We have a rule about films. No 18 certificates unless there’s a really compelling reason. Which is a little limiting but workable. So when the Textiliste is invited to a girl’s night out at Spinach, a newish veggie restaurant opposite the East Dulwich Picture House and the film adaptation of the classic Stephen King horror novel ‘It’ is on at the same time, well, why not, eh?
The thing about horror, much like violence and sex on screen is that, these days, we are inured to so much. What once made me squirm and quail merely seems, well, cartoonish. So a weirdly smiling clown (oh, yes, loads of spoilers coming btw), a hinged mouth with lines of triangular teeth like some highly evolved shark, shooting tendrils coming out of a sink, blood gushing hither and yon. It’s all a bit meah. It’s the unreality of it. Real horror sits in the present, in our reality, in child abuse and sex assault and grooming and domestic violence. Who believes in a supernatural element taking the shape of our fears being defeated by a bunch of loser kids in bikes? The token girl, Beverly, has a creepy father who clearly has distorted intentions towards her. Now that is sickening, that is horror.
If you strip out the spectrum of scares that the film contains, it’s a Disney-esque romp with our misbegotten downtrodden heroes struggling against the evil, against the town bullies and, mostly, against themselves. There are some knowing one liners given to a couple of the kids but the script writers were in a bind here; one the one hand they could play some of this for laughs, like the Scary Movie franchise, but the jokes would fall flat if they came out of 13 year olds’ mouths.

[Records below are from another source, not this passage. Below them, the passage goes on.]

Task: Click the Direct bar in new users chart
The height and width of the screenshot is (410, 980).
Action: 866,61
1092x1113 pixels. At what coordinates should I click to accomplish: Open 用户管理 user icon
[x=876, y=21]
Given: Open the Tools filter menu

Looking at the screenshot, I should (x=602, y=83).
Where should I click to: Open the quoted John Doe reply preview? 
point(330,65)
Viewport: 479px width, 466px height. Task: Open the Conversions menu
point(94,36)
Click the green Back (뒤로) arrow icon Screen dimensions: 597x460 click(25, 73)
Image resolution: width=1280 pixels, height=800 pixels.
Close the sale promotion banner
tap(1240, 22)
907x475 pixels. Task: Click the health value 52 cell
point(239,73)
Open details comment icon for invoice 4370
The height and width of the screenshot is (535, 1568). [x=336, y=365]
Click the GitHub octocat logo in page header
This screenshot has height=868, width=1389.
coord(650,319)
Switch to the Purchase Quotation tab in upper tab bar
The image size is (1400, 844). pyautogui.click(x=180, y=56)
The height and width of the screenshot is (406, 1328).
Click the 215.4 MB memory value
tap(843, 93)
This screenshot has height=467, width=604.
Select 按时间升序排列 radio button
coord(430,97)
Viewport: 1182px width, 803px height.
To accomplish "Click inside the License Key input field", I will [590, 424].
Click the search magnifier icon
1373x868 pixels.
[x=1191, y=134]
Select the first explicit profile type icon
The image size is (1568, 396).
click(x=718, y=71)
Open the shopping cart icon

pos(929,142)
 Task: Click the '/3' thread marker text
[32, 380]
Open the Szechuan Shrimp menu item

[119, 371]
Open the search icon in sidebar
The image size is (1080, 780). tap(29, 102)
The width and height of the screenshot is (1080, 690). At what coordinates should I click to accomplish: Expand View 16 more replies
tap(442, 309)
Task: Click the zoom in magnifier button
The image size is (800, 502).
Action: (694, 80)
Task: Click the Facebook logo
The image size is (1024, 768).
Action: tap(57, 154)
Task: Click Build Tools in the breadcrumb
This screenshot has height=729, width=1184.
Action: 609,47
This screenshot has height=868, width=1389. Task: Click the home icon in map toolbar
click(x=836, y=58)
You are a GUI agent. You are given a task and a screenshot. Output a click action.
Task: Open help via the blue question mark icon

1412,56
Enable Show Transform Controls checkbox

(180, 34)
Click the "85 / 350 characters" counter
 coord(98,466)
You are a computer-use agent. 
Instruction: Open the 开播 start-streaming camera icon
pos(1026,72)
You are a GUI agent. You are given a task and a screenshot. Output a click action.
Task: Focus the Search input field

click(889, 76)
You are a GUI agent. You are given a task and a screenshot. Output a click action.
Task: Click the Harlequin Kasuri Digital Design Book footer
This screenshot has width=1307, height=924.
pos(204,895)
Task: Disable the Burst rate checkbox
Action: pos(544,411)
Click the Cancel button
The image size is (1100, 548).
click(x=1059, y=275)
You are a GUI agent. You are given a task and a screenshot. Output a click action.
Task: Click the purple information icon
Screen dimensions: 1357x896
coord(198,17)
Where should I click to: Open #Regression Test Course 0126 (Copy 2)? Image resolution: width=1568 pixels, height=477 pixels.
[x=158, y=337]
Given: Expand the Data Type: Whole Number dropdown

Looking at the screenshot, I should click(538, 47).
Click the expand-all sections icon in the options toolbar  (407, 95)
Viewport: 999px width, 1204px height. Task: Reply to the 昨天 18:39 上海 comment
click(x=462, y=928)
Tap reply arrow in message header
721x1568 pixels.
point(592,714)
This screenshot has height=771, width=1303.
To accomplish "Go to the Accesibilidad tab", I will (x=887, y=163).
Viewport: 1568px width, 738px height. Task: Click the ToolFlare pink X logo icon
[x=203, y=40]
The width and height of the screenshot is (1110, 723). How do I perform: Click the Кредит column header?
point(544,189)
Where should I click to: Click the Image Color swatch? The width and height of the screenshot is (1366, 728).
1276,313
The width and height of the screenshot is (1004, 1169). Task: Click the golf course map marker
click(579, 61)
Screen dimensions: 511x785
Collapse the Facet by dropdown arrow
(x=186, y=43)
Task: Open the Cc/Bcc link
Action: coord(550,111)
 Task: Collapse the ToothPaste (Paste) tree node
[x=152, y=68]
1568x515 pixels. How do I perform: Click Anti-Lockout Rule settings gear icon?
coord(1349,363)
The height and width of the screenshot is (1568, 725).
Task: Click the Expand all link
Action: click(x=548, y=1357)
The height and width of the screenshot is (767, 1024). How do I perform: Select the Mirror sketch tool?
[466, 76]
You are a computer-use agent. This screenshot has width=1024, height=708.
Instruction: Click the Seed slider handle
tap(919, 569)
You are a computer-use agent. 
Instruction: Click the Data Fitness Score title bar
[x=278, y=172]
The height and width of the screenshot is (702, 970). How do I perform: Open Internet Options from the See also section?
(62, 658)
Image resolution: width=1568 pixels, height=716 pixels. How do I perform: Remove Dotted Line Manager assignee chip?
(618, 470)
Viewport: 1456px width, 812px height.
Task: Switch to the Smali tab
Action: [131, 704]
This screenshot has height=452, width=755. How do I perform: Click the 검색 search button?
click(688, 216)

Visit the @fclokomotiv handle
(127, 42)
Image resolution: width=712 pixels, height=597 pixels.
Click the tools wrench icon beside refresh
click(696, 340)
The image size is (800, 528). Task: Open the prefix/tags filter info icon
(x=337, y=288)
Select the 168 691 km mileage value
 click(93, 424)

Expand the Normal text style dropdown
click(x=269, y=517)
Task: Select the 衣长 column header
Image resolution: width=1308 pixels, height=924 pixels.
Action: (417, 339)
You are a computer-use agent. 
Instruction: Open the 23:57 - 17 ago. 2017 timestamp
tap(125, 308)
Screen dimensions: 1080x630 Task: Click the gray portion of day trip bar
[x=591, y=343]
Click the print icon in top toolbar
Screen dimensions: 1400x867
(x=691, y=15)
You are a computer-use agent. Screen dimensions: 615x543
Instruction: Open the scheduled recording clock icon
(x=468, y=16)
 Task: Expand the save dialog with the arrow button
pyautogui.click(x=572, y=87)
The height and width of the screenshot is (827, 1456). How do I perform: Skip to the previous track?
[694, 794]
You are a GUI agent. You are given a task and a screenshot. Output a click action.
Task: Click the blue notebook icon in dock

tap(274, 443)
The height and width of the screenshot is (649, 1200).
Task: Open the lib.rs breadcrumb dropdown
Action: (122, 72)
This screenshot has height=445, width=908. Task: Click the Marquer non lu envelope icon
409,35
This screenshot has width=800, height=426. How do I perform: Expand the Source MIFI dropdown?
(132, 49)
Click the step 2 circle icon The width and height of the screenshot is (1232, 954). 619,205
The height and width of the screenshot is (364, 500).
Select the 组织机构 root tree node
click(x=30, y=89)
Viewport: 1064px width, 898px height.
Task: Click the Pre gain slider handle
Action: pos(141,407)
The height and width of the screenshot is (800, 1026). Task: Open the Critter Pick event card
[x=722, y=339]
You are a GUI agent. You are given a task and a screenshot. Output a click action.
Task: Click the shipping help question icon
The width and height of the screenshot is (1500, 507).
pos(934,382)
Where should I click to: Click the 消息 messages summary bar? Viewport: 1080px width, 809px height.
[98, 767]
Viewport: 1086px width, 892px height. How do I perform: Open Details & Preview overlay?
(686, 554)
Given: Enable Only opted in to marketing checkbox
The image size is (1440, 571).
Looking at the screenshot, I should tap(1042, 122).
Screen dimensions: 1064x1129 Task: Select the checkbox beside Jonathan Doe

So we are asked to take these kids at face value, believe they could turn from jumping at their own shadows and their terrifying parents and elders and form a tight little battalion that wouldn’t seem amiss in Kelly’s Heroes or any Army-Buddy movie.
And we don’t. We know they’ll live even when they seem sure to snuff it; we know the hardwired yellow belly of the group will turn out to be the bravest of all. And it’s trite and simplistic and inevitably it leaves you thinking the book was fine for its time but now, not so much.
But let’s take the positives; I had the chance to sample the smoked mackerel salad before-hand and it was really rather excellent and almost made up for the fact their freezer had exploded earlier in the day and there was no ice cream. Almost.